Season to Season changes
Previous analysis focused only on games from the 22/23 season. To see how stable these metrics are over time, we can also look at similar outputs for the 21/22 season. The plots below compares the values between the 22/23 and 21/22 NFL seasons on the three metrics discussed above:
- Defensive CPOE
- Completion probability at the pass attempt
- Change in completion probability from the pass to the catch attempt
For all metrics, lower values represent better defensive performance. Each metric saw substantial movement in season to season ratings. Teams in the top-right or bottom-left of the figures have similar performances in each season.
The value above each plot is the correlation coefficient for that metric between the two seasons: CPOE exhibits close to zero consistency from season-to-season and there is fairly weak repeatability in completion probability. Of the three metrics considered, the change in completion probability from the pass to the catch attempt has the strongest correlation.
As the above analysis is not adjusted for opponent or defensive scheme, including changes in personnel and coaching, some variability between seasons would be expected. In addition, the stochastic nature of such metrics will influence repeatability between seasons, particularly CPOE which will be subject to less stable outcomes such as drops and interceptions.

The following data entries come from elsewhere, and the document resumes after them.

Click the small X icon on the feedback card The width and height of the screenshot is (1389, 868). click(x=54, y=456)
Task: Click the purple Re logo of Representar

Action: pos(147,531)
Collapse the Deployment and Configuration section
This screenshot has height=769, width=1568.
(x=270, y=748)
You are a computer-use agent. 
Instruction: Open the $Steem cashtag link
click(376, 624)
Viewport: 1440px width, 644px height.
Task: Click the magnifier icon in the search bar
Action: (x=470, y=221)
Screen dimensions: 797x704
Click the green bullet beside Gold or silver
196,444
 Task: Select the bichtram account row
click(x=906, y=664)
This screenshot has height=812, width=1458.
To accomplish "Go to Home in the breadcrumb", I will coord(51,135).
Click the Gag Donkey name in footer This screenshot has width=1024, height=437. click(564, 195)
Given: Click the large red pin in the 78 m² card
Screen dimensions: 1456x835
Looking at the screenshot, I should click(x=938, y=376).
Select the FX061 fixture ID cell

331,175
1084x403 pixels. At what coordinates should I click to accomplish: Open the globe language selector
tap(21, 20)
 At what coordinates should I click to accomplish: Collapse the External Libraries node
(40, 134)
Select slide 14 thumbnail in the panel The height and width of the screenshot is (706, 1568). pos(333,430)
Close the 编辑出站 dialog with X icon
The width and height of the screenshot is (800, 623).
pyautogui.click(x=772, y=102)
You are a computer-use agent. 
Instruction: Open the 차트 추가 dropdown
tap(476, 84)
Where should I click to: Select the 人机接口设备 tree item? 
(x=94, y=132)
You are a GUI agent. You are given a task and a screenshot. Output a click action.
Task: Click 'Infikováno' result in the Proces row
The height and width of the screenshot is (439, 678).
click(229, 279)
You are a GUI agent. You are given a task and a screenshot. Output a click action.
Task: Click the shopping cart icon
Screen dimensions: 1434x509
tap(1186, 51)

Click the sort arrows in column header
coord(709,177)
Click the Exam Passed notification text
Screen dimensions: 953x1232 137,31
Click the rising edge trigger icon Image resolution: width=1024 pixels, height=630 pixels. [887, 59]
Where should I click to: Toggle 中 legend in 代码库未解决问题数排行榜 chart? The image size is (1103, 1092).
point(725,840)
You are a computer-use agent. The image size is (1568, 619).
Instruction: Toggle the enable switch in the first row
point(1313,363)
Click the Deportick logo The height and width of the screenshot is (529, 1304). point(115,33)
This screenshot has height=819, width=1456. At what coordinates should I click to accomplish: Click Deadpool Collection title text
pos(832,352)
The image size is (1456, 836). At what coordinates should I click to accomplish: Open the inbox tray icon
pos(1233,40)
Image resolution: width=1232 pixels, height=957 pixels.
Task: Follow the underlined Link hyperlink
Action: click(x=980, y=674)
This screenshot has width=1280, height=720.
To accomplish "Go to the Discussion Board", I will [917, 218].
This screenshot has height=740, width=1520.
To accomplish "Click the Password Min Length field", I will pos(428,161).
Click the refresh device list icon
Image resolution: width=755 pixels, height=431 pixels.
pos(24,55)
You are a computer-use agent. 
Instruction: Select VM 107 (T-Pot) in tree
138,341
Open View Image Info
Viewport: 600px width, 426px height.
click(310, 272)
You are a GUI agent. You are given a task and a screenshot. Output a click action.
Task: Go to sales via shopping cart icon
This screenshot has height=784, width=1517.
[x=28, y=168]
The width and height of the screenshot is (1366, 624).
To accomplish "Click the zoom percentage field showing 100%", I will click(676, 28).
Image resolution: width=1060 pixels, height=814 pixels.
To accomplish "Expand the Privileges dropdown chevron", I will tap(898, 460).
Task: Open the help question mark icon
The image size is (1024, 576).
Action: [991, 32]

Pass completion probability models present a novel way of assessing defensive performance, although they are restricted in scope to assessing performance on passes. To provide a fuller picture of defensive performance, analysis of this type should be combined with other aspects, such as pressure/sack rates, rushing metrics and EPA/expected yardage analysis of passes thrown. Big defensive plays involving interceptions could also be given more weight, as in the framework above, all incomplete passes are treated as equal.
It may also be that parts of this analysis are influenced by differences in defensive schemes. For example, a team that utilizes a large proportion of zone coverage compared to man coverage would likely expect to have an increased probability of completion at the pass attempt, as defenders are likely to be further away from the receivers at the time of the pass. Similarly, teams in zone coverage will likely limit the increase in completion probability from the pass to the catch more than teams in man coverage as defenders are more likely to be closing to the intended receiver than in man coverage where a receiver is more able to create separation with the ball in the air.